Give back all the entries below. Omit none of them.

■ ■ ■ ■ ■ ■ ■

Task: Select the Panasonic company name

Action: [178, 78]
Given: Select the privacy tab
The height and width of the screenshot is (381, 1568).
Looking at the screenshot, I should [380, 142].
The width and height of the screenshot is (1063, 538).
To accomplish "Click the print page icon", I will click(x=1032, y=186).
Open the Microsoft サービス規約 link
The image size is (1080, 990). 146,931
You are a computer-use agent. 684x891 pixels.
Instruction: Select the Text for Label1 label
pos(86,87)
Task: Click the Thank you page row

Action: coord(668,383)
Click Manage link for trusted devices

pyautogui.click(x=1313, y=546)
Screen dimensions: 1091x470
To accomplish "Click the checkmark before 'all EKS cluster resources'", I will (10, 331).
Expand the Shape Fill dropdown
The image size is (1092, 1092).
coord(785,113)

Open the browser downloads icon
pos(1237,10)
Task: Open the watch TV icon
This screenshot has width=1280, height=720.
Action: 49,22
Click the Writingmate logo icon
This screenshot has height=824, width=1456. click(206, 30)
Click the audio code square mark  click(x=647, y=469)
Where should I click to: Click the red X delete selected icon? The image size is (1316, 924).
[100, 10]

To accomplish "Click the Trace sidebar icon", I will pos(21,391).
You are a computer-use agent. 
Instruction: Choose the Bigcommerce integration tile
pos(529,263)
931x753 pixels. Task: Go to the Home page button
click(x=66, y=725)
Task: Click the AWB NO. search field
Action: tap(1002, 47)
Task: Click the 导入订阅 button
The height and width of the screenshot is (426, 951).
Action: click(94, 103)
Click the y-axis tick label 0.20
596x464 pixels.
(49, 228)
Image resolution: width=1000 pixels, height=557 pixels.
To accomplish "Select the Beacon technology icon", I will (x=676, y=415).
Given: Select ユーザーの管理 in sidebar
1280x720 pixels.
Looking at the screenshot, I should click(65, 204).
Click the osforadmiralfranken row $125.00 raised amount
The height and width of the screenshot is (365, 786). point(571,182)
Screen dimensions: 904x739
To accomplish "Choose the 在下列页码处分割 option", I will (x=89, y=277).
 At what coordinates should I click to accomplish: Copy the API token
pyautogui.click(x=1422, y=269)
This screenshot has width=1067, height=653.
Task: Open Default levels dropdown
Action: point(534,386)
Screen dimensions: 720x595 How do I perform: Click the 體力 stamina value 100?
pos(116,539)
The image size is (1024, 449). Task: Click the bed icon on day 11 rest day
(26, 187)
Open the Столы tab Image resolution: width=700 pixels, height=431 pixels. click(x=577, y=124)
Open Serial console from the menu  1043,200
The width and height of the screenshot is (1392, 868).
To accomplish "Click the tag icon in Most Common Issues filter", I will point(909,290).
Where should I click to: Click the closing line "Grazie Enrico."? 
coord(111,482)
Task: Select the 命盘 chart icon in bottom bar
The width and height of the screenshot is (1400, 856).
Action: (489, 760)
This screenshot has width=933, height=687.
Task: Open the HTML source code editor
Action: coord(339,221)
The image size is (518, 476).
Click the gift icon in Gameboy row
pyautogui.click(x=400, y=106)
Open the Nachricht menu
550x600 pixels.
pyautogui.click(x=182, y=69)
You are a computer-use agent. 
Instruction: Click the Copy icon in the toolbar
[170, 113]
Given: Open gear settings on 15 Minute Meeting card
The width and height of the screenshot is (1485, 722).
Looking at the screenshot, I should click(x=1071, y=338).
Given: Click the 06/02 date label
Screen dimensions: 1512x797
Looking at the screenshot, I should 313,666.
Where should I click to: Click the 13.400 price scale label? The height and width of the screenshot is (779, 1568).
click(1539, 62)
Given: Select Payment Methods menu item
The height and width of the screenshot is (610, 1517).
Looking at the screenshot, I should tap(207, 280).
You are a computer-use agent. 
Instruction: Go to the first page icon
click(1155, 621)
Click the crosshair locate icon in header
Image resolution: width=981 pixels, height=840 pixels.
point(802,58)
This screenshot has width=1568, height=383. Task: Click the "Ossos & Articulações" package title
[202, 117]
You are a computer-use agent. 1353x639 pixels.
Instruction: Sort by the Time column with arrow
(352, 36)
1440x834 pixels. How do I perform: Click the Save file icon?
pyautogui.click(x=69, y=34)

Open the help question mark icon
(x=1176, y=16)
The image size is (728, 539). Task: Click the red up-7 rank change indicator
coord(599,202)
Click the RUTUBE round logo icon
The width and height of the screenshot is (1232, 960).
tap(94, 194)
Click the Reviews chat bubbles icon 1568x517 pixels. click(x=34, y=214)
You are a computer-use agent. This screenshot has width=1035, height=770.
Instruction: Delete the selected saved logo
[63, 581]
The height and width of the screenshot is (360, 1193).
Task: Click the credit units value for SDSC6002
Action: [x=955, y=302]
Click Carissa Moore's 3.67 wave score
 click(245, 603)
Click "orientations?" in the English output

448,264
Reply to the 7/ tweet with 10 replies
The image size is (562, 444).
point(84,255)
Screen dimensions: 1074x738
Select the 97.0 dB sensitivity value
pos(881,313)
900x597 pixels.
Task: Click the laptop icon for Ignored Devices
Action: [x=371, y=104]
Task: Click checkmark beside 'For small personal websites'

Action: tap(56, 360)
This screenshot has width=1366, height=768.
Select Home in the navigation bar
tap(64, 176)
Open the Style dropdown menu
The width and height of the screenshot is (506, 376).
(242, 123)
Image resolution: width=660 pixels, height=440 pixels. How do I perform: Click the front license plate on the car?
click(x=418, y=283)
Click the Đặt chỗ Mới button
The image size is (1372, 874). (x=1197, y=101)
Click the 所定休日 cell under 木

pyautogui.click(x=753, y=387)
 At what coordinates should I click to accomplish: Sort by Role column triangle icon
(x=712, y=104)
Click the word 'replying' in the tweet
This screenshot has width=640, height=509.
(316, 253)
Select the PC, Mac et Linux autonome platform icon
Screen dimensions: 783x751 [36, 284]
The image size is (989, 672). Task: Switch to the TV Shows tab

■ ■ ■ ■ ■ ■ ■

▸ Answer for the task:
Task: Select the Panasonic company name

Action: [178, 78]
Given: Select the privacy tab
The height and width of the screenshot is (381, 1568).
Looking at the screenshot, I should [380, 142].
The width and height of the screenshot is (1063, 538).
To accomplish "Click the print page icon", I will click(x=1032, y=186).
Open the Microsoft サービス規約 link
The image size is (1080, 990). 146,931
You are a computer-use agent. 684x891 pixels.
Instruction: Select the Text for Label1 label
pos(86,87)
Task: Click the Thank you page row

Action: coord(668,383)
Click Manage link for trusted devices

pyautogui.click(x=1313, y=546)
Screen dimensions: 1091x470
To accomplish "Click the checkmark before 'all EKS cluster resources'", I will (10, 331).
Expand the Shape Fill dropdown
The image size is (1092, 1092).
coord(785,113)

Open the browser downloads icon
pos(1237,10)
Task: Open the watch TV icon
This screenshot has width=1280, height=720.
Action: 49,22
Click the Writingmate logo icon
This screenshot has height=824, width=1456. click(206, 30)
Click the audio code square mark  click(x=647, y=469)
Where should I click to: Click the red X delete selected icon? The image size is (1316, 924).
[100, 10]

To accomplish "Click the Trace sidebar icon", I will pos(21,391).
You are a computer-use agent. 
Instruction: Choose the Bigcommerce integration tile
pos(529,263)
931x753 pixels. Task: Go to the Home page button
click(x=66, y=725)
Task: Click the AWB NO. search field
Action: tap(1002, 47)
Task: Click the 导入订阅 button
The height and width of the screenshot is (426, 951).
Action: click(94, 103)
Click the y-axis tick label 0.20
596x464 pixels.
(49, 228)
Image resolution: width=1000 pixels, height=557 pixels.
To accomplish "Select the Beacon technology icon", I will (x=676, y=415).
Given: Select ユーザーの管理 in sidebar
1280x720 pixels.
Looking at the screenshot, I should click(65, 204).
Click the osforadmiralfranken row $125.00 raised amount
The height and width of the screenshot is (365, 786). point(571,182)
Screen dimensions: 904x739
To accomplish "Choose the 在下列页码处分割 option", I will (x=89, y=277).
 At what coordinates should I click to accomplish: Copy the API token
pyautogui.click(x=1422, y=269)
This screenshot has width=1067, height=653.
Task: Open Default levels dropdown
Action: point(534,386)
Screen dimensions: 720x595 How do I perform: Click the 體力 stamina value 100?
pos(116,539)
The image size is (1024, 449). Task: Click the bed icon on day 11 rest day
(26, 187)
Open the Столы tab Image resolution: width=700 pixels, height=431 pixels. click(x=577, y=124)
Open Serial console from the menu  1043,200
The width and height of the screenshot is (1392, 868).
To accomplish "Click the tag icon in Most Common Issues filter", I will point(909,290).
Where should I click to: Click the closing line "Grazie Enrico."? 
coord(111,482)
Task: Select the 命盘 chart icon in bottom bar
The width and height of the screenshot is (1400, 856).
Action: (489, 760)
This screenshot has width=933, height=687.
Task: Open the HTML source code editor
Action: coord(339,221)
The image size is (518, 476).
Click the gift icon in Gameboy row
pyautogui.click(x=400, y=106)
Open the Nachricht menu
550x600 pixels.
pyautogui.click(x=182, y=69)
You are a computer-use agent. 
Instruction: Click the Copy icon in the toolbar
[170, 113]
Given: Open gear settings on 15 Minute Meeting card
The width and height of the screenshot is (1485, 722).
Looking at the screenshot, I should click(x=1071, y=338).
Given: Click the 06/02 date label
Screen dimensions: 1512x797
Looking at the screenshot, I should 313,666.
Where should I click to: Click the 13.400 price scale label? The height and width of the screenshot is (779, 1568).
click(1539, 62)
Given: Select Payment Methods menu item
The height and width of the screenshot is (610, 1517).
Looking at the screenshot, I should tap(207, 280).
You are a computer-use agent. 
Instruction: Go to the first page icon
click(1155, 621)
Click the crosshair locate icon in header
Image resolution: width=981 pixels, height=840 pixels.
point(802,58)
This screenshot has width=1568, height=383. Task: Click the "Ossos & Articulações" package title
[202, 117]
You are a computer-use agent. 1353x639 pixels.
Instruction: Sort by the Time column with arrow
(352, 36)
1440x834 pixels. How do I perform: Click the Save file icon?
pyautogui.click(x=69, y=34)

Open the help question mark icon
(x=1176, y=16)
The image size is (728, 539). Task: Click the red up-7 rank change indicator
coord(599,202)
Click the RUTUBE round logo icon
The width and height of the screenshot is (1232, 960).
tap(94, 194)
Click the Reviews chat bubbles icon 1568x517 pixels. click(x=34, y=214)
You are a computer-use agent. This screenshot has width=1035, height=770.
Instruction: Delete the selected saved logo
[63, 581]
The height and width of the screenshot is (360, 1193).
Task: Click the credit units value for SDSC6002
Action: [x=955, y=302]
Click Carissa Moore's 3.67 wave score
 click(245, 603)
Click "orientations?" in the English output

448,264
Reply to the 7/ tweet with 10 replies
The image size is (562, 444).
point(84,255)
Screen dimensions: 1074x738
Select the 97.0 dB sensitivity value
pos(881,313)
900x597 pixels.
Task: Click the laptop icon for Ignored Devices
Action: [x=371, y=104]
Task: Click checkmark beside 'For small personal websites'

Action: tap(56, 360)
This screenshot has width=1366, height=768.
Select Home in the navigation bar
tap(64, 176)
Open the Style dropdown menu
The width and height of the screenshot is (506, 376).
(242, 123)
Image resolution: width=660 pixels, height=440 pixels. How do I perform: Click the front license plate on the car?
click(x=418, y=283)
Click the Đặt chỗ Mới button
The image size is (1372, 874). (x=1197, y=101)
Click the 所定休日 cell under 木

pyautogui.click(x=753, y=387)
 At what coordinates should I click to accomplish: Sort by Role column triangle icon
(x=712, y=104)
Click the word 'replying' in the tweet
This screenshot has width=640, height=509.
(316, 253)
Select the PC, Mac et Linux autonome platform icon
Screen dimensions: 783x751 [36, 284]
The image size is (989, 672). Task: Switch to the TV Shows tab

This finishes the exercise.